In the United States, the Corporate Average Fuel Economy (CAFE) standards that require automakers to produce fuel-efficient vehicles have been in place since the late 1970s. But major changes have come about in recent years to both the rules themselves and how they are to be implemented. Perhaps the most significant change is that automakers must reduce not only oil consumption but also greenhouse gas (GHG) emissions from their vehicles. Specifically, the new rules require significant reductions in both fuel use and GHG emissions by 2025. The figure included here shows the reductions in fuel consumption under the CAFE rules since their inception, as regulated by the National Highway Traffic Safety Administration (NHTSA), as well as the reductions in both fuel consumption and GHG emissions that are forecast under the new rules up to model year 2025. GHG emissions are regulated separately, by the US Environmental Protection Agency (EPA), but the two agencies have attempted to harmonize the rules. The standards require each manufacturer’s fleet of vehicles to meet a minimum average miles per gallon (NHTSA rules) and a maximum GHG emissions rate (EPA rules). Cars and light trucks are subject to separate standards, and those for trucks are less stringent.

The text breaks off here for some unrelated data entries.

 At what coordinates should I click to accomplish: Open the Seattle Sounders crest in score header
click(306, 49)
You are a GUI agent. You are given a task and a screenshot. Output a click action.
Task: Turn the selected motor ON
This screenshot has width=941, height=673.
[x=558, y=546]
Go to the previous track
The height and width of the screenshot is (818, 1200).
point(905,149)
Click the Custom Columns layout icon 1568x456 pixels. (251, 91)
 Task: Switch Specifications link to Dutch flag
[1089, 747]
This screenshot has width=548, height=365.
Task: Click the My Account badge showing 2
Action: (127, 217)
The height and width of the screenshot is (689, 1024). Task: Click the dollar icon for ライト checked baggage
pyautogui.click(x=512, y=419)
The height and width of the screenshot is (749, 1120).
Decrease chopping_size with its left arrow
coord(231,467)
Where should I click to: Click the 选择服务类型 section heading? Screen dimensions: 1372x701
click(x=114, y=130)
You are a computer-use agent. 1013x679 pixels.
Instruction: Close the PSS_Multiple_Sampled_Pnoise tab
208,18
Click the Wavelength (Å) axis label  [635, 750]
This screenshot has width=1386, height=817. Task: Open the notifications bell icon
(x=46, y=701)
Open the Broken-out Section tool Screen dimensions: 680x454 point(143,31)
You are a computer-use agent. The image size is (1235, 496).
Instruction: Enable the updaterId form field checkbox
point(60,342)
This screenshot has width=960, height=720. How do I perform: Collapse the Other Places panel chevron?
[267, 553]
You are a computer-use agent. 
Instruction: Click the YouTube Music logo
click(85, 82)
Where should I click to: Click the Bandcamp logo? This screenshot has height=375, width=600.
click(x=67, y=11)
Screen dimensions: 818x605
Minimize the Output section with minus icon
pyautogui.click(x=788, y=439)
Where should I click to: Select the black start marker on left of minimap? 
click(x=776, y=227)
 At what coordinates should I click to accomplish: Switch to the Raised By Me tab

Because the new regulations become much stricter over time, requiring fuel consumption and GHG emissions to fall by roughly 50 percent, a number of new provisions were added to give automobile companies more flexibility to meet the standards. In a new RFF discussion paper, we examine these new flexibilities, which include the ability for manufacturers to trade fuel consumption and emissions credits between cars and trucks in their own fleets, and to trade credits with other manufacturers. We take a close look at this latter provision, which for the first time allows for the creation of a market for buying and selling emissions and fuel consumption credits. In addition, EPA’s rules allowed manufacturers to over-comply with target levels of GHG emissions before the rules went into effect and bank those credits for future compliance beginning in 2012. NHTSA has always allowed some banking of credits to meet the fuel economy standards.
Our results suggest that the potential for savings could be large because the regulations present uncertain and different costs to the various manufacturers, and large penalties in lieu of compliance under EPA rules. In addition, annual tightening of the standards until 2025, and perhaps beyond, presents particular obstacles when individual vehicle redesign schedules occur over multi-year periods.
In the paper we outline the differences and similarities between the NHTSA and EPA rules on credits and credit trading. Although the rules have similar provisions in many ways, there are some important differences in stringency. EPA’s rules allow for a longer banking period and NHTSA has some restrictions on trading between cars and trucks. Because the two rules effectively regulate the same thing—gasoline consumption and the associated GHG emissions—the stricter regulations will tend to dominate in the credit markets. And, differences between the two rules will tend to drive the credit price, and therefore the cost of compliance, up.
In general, the market for credit trading among firms is in its early stages, and whether an efficient market will develop is still not clear. Most automakers have been able to over-comply with the standards and accumulate credits, both in the early credit market and in recent years. The size of this credit pool is large, as companies have utilized the banking provisions of both regulations. In future years, the market is likely to become more active as the standards become stricter and the automakers gain more information and experience in buying and selling credits. The agencies will also need to continue to try to make the rules more harmonized and flexible, and to facilitate a robust trading market.